"Yes; I would have been an honest little girl, trying to make you comfortable."
Throwing himself on his back, Frank argued prosaically—
"Then you mean to say you really care about me more than any one else?"
She assured him that she did; and again and again the temptations of women were discussed. He could not sleep, and stretched at length on his back, he held Lizzie's hand.
She was in a communicative humour, and told him the story of the waiter, whom she described as being "a fellow like Mike, who made love to every woman." She told him of three or four other fellows, whose rooms she used to go to. They made her drink; she didn't like the beastly stuff; and then she didn't know what she did. There were stories of the landlady in whose house she lodged, and the woman who lived up-stairs. She had two fellows; one she called Squeaker—she didn't care for him; and another called Harry, and she did care for him; but the landlady's daughter called him a s——, because he seldom gave her anything, and always had a bath in the morning.
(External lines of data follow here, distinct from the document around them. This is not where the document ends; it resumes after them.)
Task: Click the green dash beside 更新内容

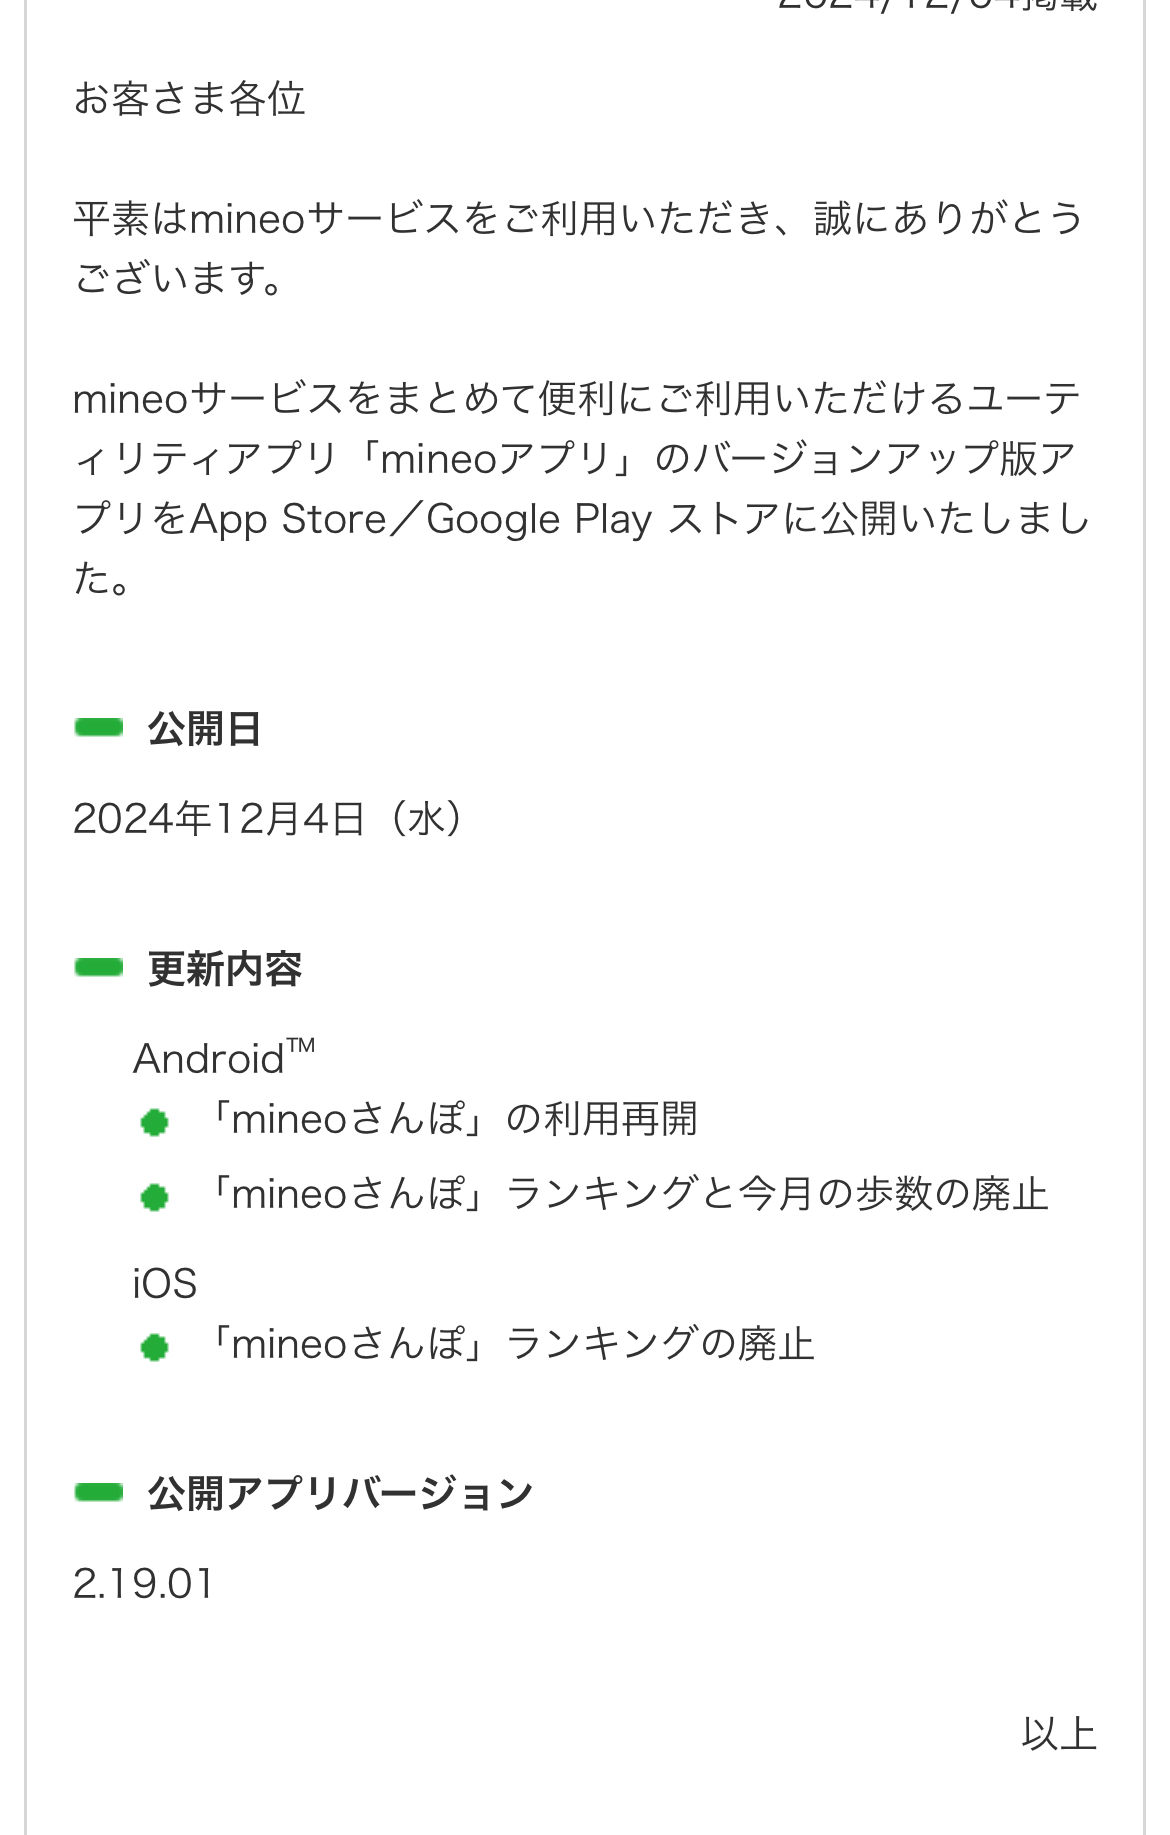Action: coord(99,967)
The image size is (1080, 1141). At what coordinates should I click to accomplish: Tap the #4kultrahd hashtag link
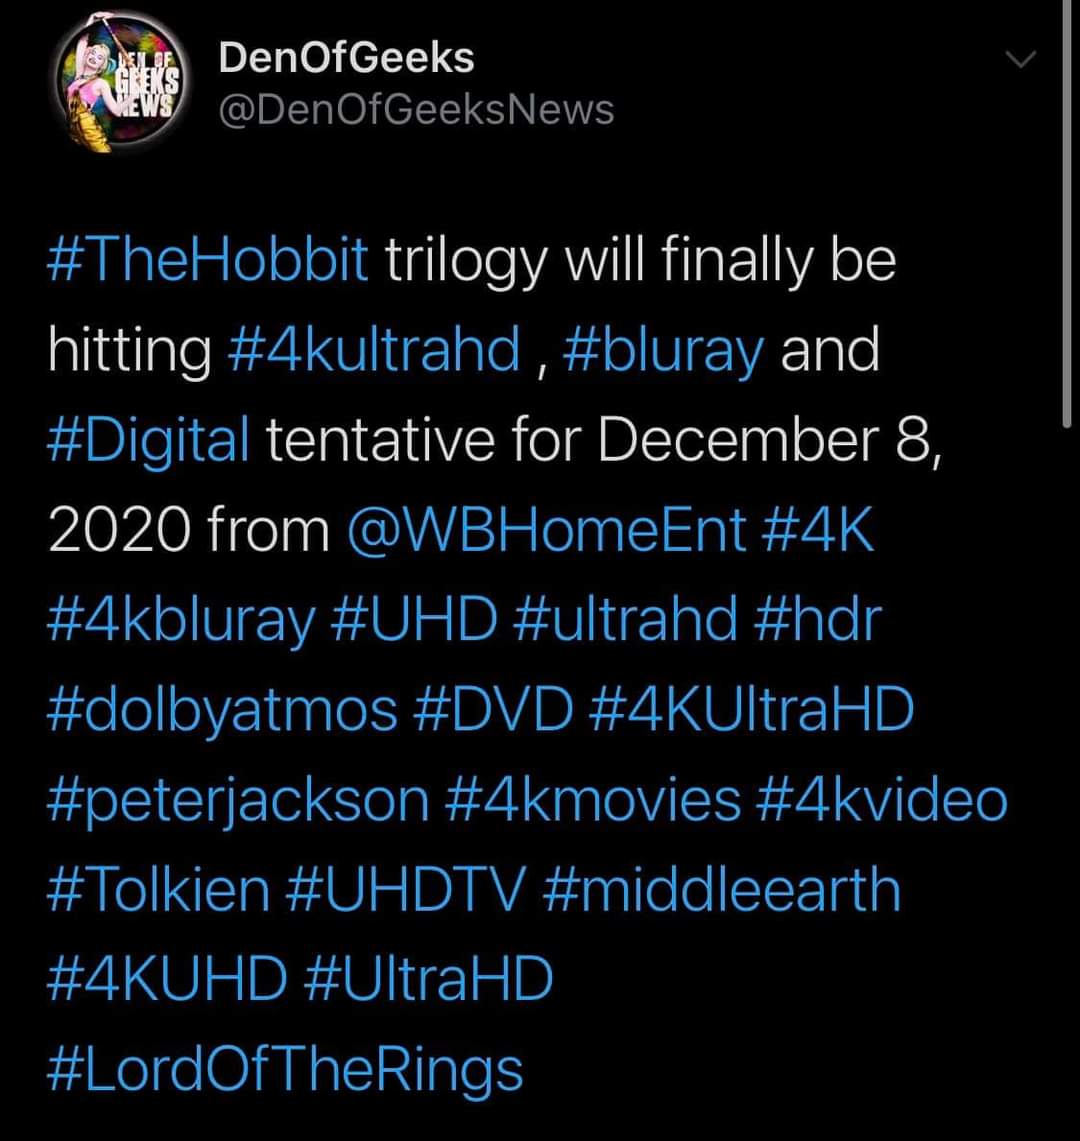click(375, 352)
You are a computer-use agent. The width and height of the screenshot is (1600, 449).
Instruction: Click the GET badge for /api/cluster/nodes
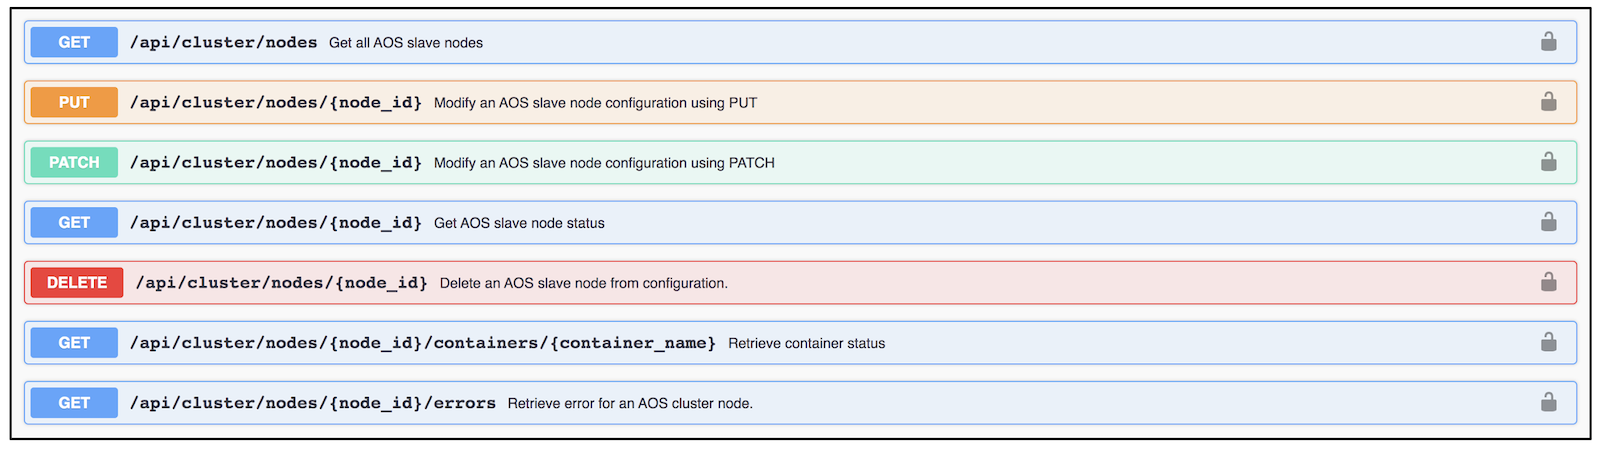click(74, 42)
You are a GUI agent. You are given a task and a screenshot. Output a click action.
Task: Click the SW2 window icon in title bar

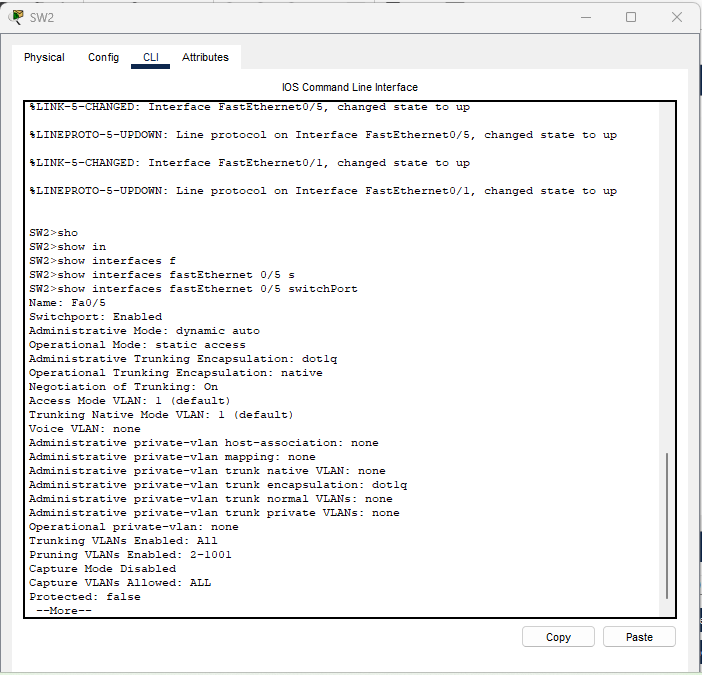[x=15, y=17]
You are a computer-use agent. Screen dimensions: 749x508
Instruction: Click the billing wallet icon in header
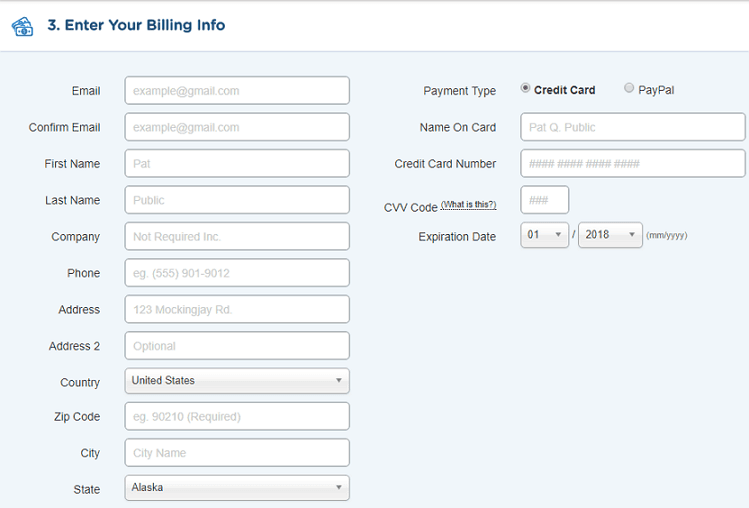tap(22, 26)
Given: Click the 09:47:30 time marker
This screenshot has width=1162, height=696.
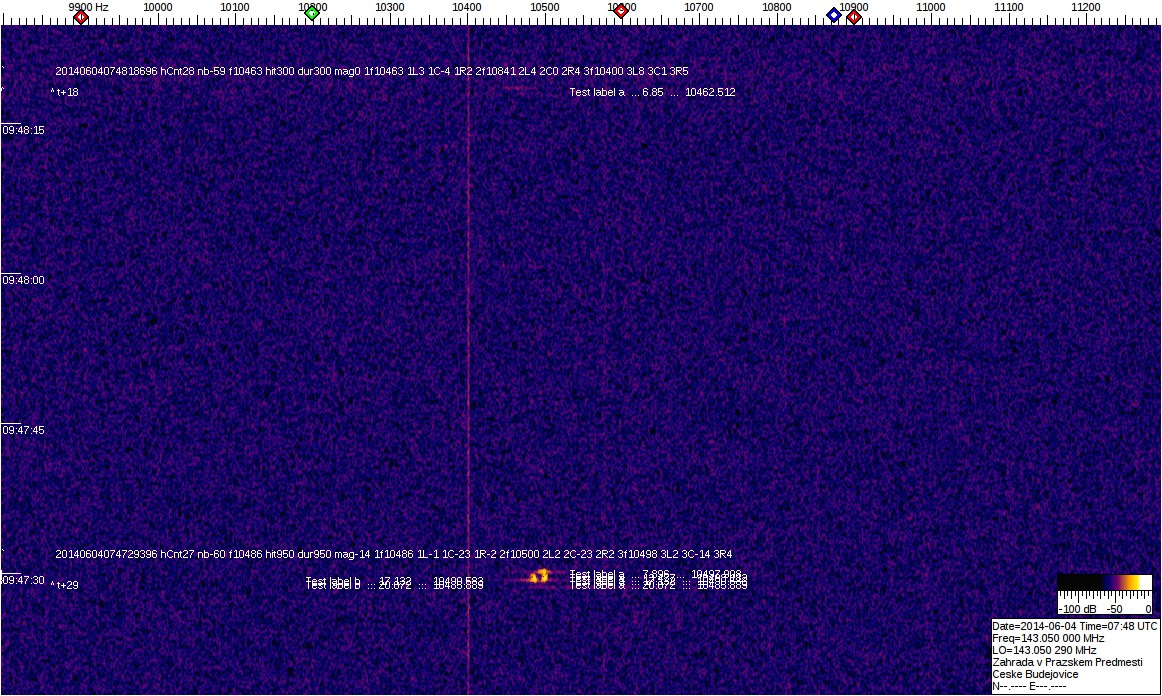Looking at the screenshot, I should coord(23,580).
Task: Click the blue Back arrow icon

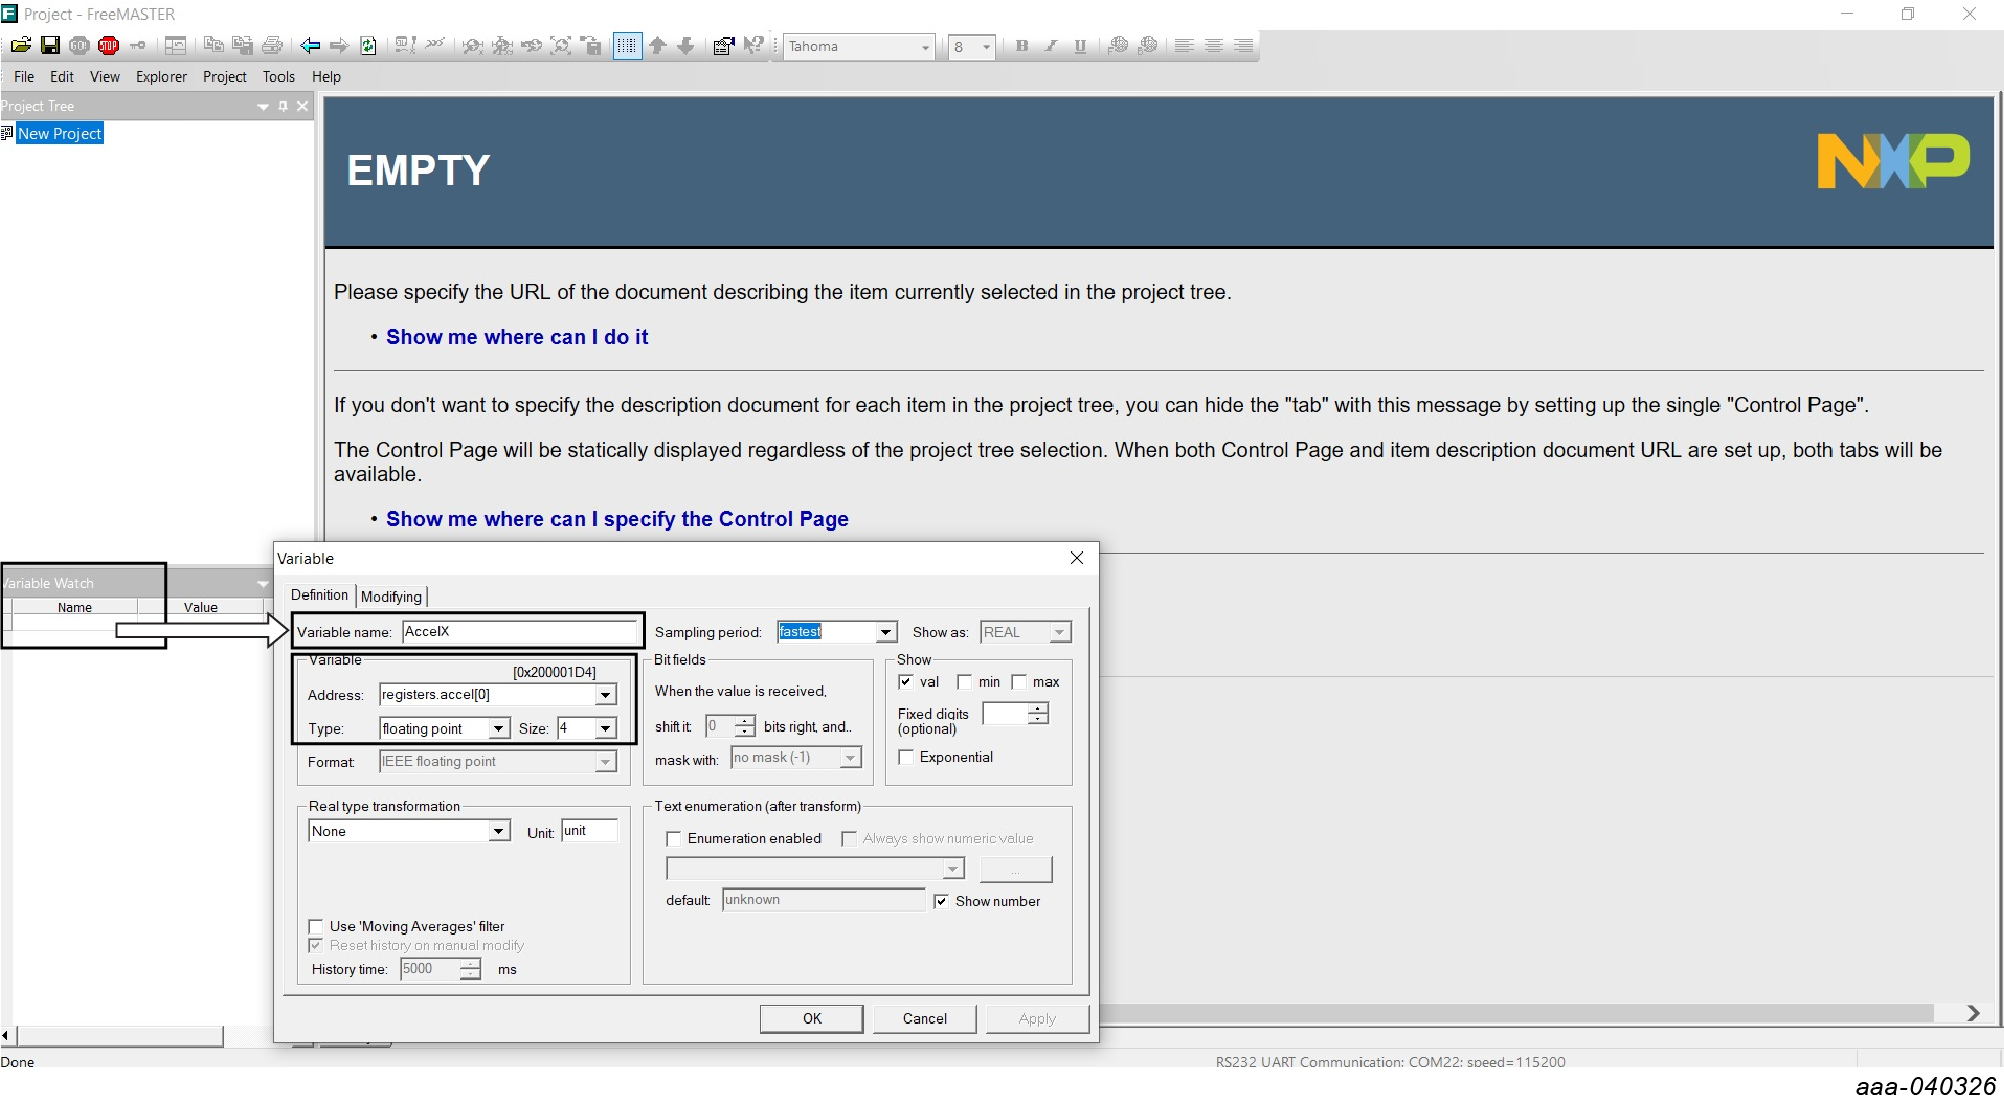Action: pos(310,46)
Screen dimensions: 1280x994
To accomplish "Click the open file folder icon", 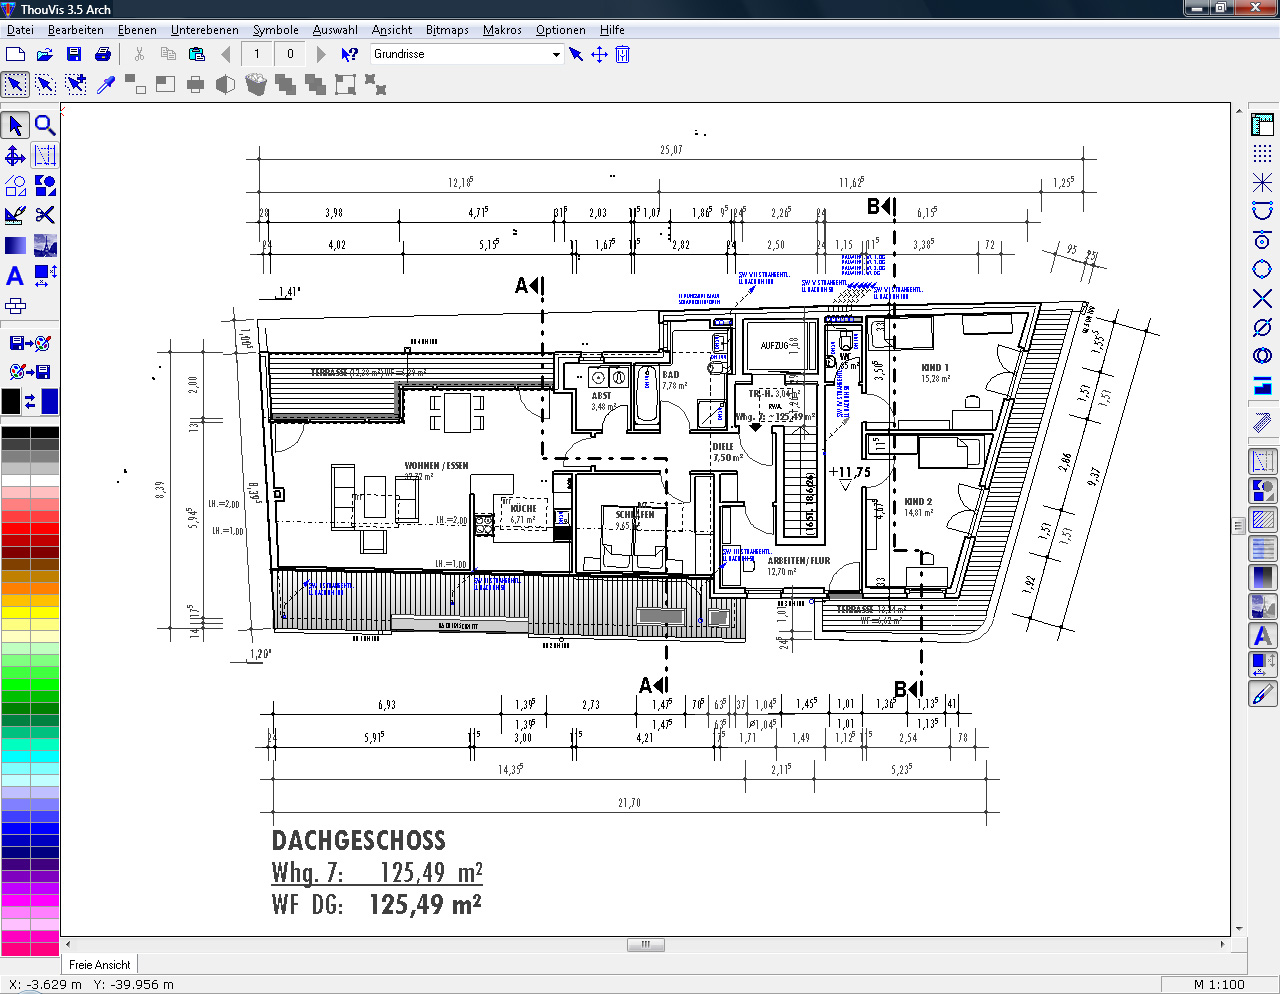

"How can a girl be respectable under such circumstances?" Lizzie asked, pathetically. "The landlady used to tell me to go out and get my living!"
"Yes; but I never let you want. You never wrote to me for money that
I didn't send it."
"Yes; I know you did, but sometimes I think she stopped the letters. Besides, a girl cannot be respectable if she isn't married. Where's the use?"
He strove to think, and failing to think, he said—
"If you really mean what you say, I will marry you." He heard each word; then a sob sounded in the dark, and turning impulsively he took Lizzie in his arms.